The building is besieged by a gang of alien conquerors invading the building looking for advanced technology… Or that’s what they want you to think. These aliens, are the kind of rubber suit terrors you find in shows like Power Rangers, each with their own formidable power.

They employ technology to lock off the building and unleash a distraction downtown in the form of a giant mecha-creature of some sort. That way the authorities won’t come calling, except for one demoted and demotivated patrolmen racked from guilt for using his laser blaster to accidentally shot a good alien.

Tokusatsu powers up using his henshin vest and does battle with these monsters in the style of the original movie using simple methods do away with bad guys using everyday objects, along with the occasional bad ass hand to hand combat battle and of course the help from down on his luck cop outside.

Could Die Hard be a Tokusatsu Movie? - n3rdabl3

John eventually uncovers the true motive of the criminals who are not aliens preparing the Earth for invasion, but common crooks that have been given super powers simply robbing the building of anything valuable.

Our finale takes place on the roof, where they planned to escape all along. With Tokusatsu, Hans Gruber (the lead baddie from Die Hard, played Alan Rickman) taking John’s girlfriend hostage.
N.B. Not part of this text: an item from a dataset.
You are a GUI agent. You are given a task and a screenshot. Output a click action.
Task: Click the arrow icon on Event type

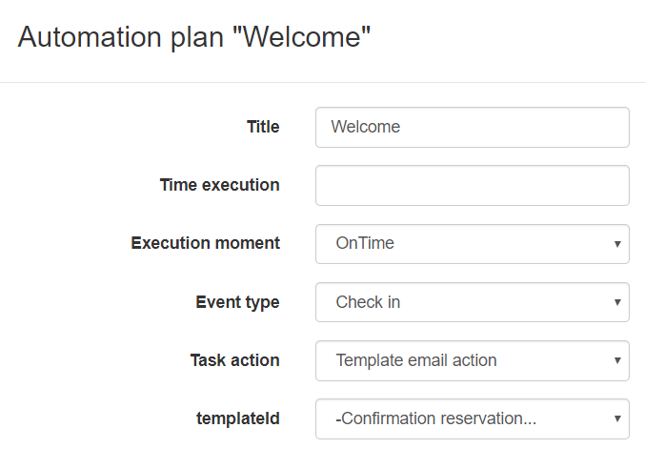tap(617, 302)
Outnumbered with most of team downed by John, Tokusatsu Hans uses a black market drug to turn himself gigantic.

After a long battle downtown, the Science Police are turning up. John and girlfriend eventually use a fire hose to trip up the giant bad guy and he falls to his death.

Down on the ground, we’ll finish with a familiar ending. John and his girlfriend and the other hostages are being taken care off by the Science Police just when a forgotten bad guy comes for a final attack and is vaporised by the cop who lost his mojo.

End with a romantic scene and boom. The end.